[What you are asked to do]
From the line containing "Delete the 15-minute entry for Personendaten" through the last line, print the records exactly and nothing else.

[Input data Boundary: Start]

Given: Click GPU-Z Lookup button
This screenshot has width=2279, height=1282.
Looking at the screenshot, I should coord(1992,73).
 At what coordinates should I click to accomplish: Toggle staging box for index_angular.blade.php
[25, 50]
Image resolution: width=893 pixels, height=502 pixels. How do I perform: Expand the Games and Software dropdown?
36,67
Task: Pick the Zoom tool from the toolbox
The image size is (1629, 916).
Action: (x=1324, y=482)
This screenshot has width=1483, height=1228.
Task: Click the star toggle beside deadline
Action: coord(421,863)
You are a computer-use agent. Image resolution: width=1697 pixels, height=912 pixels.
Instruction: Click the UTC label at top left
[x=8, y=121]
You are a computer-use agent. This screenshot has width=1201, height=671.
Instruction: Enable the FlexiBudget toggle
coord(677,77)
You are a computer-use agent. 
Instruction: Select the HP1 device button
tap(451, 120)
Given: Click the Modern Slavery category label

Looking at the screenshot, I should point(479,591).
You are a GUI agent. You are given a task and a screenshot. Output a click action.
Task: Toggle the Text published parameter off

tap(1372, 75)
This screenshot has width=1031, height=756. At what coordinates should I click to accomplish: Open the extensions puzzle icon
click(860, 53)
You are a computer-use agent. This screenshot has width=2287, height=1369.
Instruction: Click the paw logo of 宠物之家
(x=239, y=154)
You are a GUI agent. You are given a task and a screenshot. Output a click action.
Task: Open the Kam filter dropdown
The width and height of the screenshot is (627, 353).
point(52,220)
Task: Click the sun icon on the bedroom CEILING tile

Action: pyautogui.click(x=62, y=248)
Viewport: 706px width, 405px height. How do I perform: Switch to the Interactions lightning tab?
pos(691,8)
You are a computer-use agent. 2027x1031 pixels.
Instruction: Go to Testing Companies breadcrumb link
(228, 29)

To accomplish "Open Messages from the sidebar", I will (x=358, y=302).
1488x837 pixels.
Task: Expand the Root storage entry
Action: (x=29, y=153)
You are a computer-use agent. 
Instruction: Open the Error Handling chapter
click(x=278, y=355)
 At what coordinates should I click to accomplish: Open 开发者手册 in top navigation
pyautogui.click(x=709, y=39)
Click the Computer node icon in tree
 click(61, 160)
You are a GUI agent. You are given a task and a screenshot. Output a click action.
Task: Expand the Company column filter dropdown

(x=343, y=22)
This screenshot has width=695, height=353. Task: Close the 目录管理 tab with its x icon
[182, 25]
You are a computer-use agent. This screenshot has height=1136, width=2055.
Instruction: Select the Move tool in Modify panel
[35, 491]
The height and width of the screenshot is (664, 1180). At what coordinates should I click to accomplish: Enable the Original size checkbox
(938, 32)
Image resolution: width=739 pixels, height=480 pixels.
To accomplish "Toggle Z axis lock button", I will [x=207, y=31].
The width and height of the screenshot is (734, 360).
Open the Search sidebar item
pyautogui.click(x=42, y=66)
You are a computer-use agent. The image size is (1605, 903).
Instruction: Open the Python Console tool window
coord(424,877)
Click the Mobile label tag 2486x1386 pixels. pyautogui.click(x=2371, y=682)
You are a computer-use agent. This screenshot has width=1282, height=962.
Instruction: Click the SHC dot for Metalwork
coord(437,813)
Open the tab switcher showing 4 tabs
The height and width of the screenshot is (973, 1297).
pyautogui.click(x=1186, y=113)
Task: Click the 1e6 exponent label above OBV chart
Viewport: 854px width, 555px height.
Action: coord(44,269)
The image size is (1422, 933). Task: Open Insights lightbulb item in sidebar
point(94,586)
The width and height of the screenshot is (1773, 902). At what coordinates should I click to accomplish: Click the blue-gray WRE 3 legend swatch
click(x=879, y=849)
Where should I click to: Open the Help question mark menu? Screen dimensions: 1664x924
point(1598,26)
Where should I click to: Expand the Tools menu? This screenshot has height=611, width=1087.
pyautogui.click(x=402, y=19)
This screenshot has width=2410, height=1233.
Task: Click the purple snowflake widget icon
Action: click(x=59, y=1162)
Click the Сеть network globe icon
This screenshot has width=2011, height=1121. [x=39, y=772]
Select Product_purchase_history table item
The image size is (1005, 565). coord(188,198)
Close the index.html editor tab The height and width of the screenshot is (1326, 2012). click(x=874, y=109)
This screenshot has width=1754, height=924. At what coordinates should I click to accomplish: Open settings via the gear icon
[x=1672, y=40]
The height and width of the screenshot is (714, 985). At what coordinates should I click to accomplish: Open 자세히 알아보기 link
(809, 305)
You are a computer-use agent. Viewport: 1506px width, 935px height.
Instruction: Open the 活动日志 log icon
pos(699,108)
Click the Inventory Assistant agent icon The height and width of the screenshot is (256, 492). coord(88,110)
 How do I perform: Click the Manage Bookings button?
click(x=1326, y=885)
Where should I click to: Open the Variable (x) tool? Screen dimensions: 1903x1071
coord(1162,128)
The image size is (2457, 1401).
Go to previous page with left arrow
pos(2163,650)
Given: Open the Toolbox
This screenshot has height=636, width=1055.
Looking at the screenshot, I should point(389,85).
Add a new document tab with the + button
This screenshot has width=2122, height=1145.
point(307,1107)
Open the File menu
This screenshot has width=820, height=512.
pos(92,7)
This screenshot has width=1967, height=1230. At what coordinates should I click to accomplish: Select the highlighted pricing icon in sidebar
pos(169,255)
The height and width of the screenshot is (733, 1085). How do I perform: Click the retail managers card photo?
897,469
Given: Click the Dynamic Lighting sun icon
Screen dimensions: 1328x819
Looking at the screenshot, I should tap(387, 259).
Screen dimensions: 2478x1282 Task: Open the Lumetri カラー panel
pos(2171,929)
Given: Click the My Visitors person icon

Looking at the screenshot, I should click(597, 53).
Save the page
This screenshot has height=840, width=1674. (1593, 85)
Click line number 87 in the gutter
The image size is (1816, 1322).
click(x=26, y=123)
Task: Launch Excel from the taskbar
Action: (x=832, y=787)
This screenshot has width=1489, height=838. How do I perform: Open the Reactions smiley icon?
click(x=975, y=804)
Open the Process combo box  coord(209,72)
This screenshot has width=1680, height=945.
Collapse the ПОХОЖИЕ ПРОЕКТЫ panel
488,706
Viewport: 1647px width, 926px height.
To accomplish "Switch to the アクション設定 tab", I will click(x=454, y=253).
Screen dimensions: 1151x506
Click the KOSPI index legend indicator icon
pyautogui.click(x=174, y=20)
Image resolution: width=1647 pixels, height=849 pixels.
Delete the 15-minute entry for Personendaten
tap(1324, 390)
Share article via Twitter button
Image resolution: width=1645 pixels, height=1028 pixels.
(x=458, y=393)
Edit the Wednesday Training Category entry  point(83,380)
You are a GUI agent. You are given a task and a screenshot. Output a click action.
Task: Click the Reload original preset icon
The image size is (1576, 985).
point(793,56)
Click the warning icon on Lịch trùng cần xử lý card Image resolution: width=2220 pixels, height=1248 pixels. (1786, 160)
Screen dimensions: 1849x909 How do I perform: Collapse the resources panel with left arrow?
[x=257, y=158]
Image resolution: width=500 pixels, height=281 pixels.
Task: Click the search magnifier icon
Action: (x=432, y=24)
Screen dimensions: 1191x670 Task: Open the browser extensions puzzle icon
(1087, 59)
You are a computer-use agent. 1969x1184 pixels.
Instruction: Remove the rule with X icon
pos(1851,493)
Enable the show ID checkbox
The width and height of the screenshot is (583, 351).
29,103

[Input data Boundary: End]

[Expected answer]
Delete the 15-minute entry for Personendaten
tap(1324, 390)
Share article via Twitter button
Image resolution: width=1645 pixels, height=1028 pixels.
(x=458, y=393)
Edit the Wednesday Training Category entry  point(83,380)
You are a GUI agent. You are given a task and a screenshot. Output a click action.
Task: Click the Reload original preset icon
The image size is (1576, 985).
point(793,56)
Click the warning icon on Lịch trùng cần xử lý card Image resolution: width=2220 pixels, height=1248 pixels. (1786, 160)
Screen dimensions: 1849x909 How do I perform: Collapse the resources panel with left arrow?
[x=257, y=158]
Image resolution: width=500 pixels, height=281 pixels.
Task: Click the search magnifier icon
Action: (x=432, y=24)
Screen dimensions: 1191x670 Task: Open the browser extensions puzzle icon
(1087, 59)
You are a computer-use agent. 1969x1184 pixels.
Instruction: Remove the rule with X icon
pos(1851,493)
Enable the show ID checkbox
The width and height of the screenshot is (583, 351).
29,103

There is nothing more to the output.